Aim of the exercise:
Can you repeat all of the data below word for word, leaving the pictures out of your answer?

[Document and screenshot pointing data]
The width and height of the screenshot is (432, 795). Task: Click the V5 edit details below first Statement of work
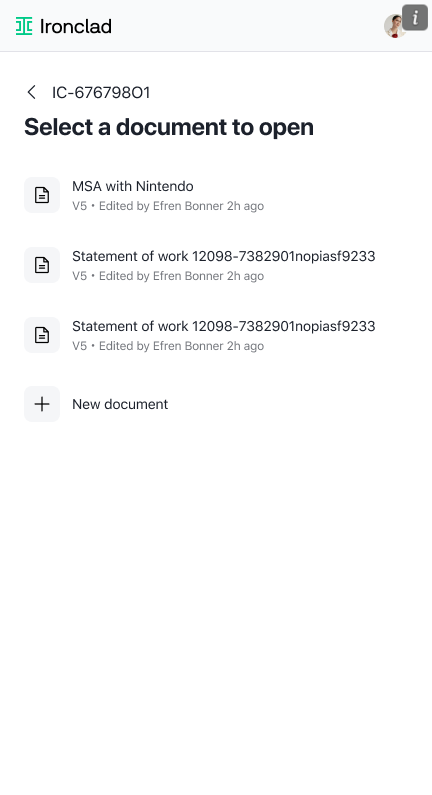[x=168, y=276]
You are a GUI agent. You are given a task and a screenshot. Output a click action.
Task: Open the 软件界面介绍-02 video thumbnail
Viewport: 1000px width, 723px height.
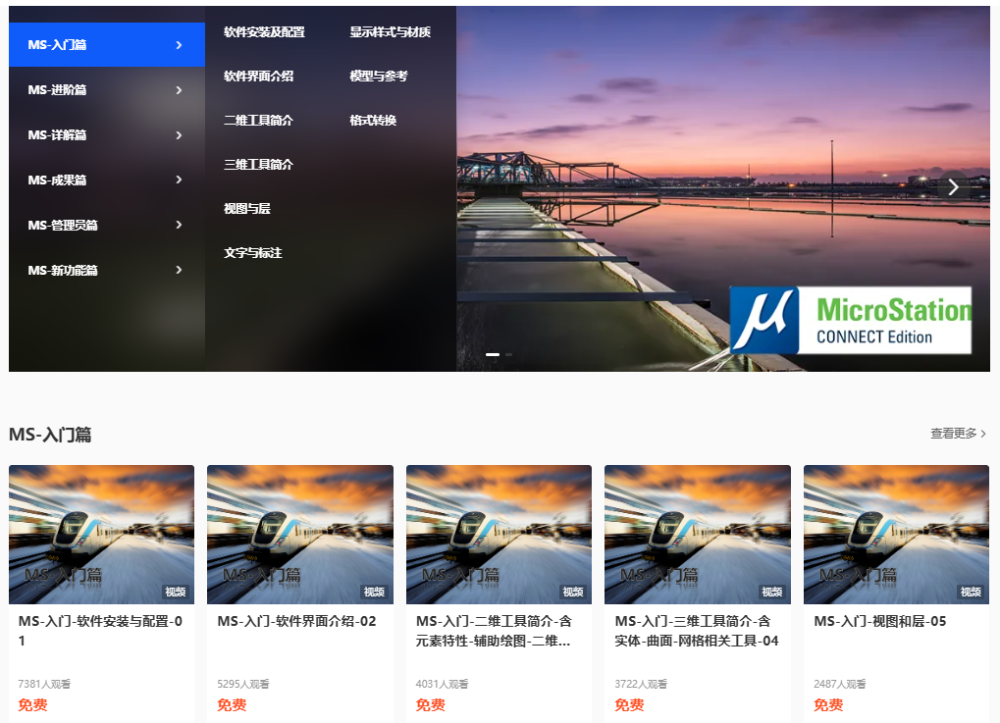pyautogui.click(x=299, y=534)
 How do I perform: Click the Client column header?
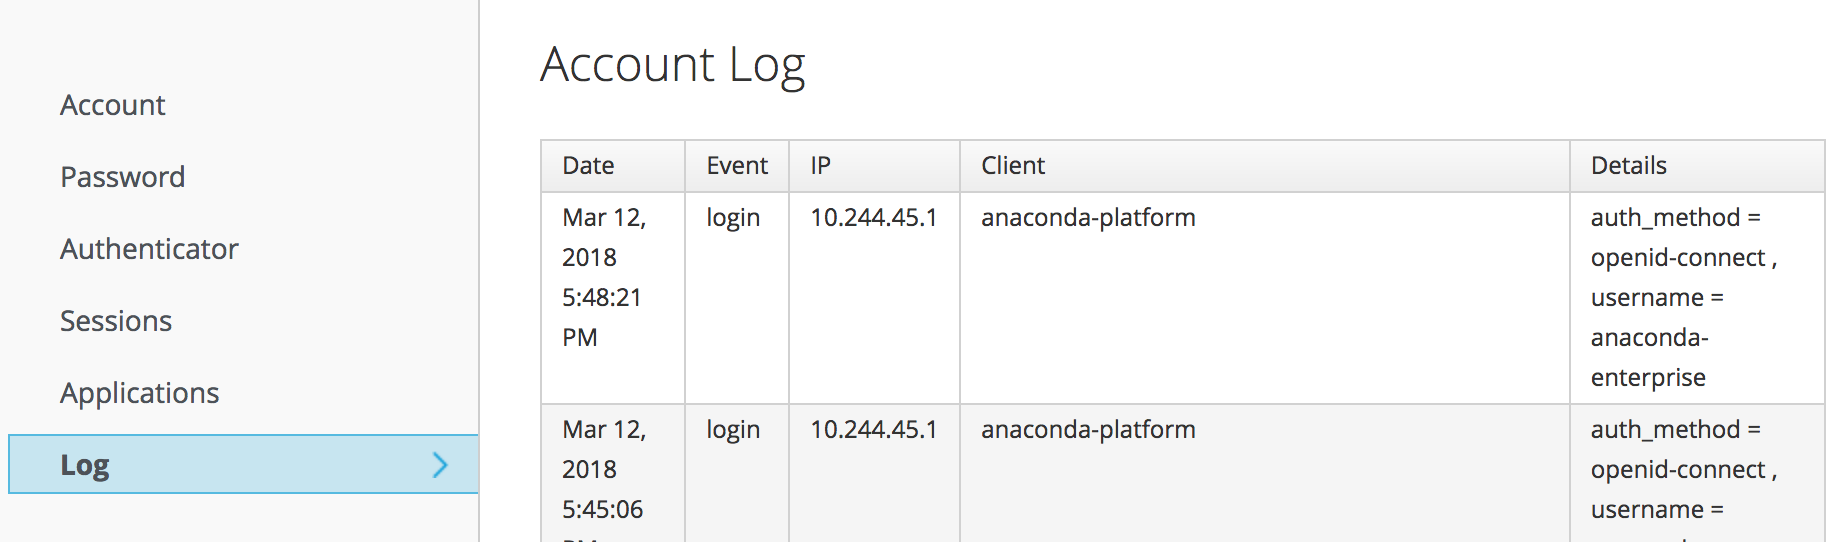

Solution for this task:
The width and height of the screenshot is (432, 795). Task: Click the V5 edit details below first Statement of work
[x=168, y=276]
You are a GUI agent. You are given a task and a screenshot. Output a click action.
Task: Open the 软件界面介绍-02 video thumbnail
Viewport: 1000px width, 723px height.
pyautogui.click(x=299, y=534)
 How do I perform: Click the Client column header?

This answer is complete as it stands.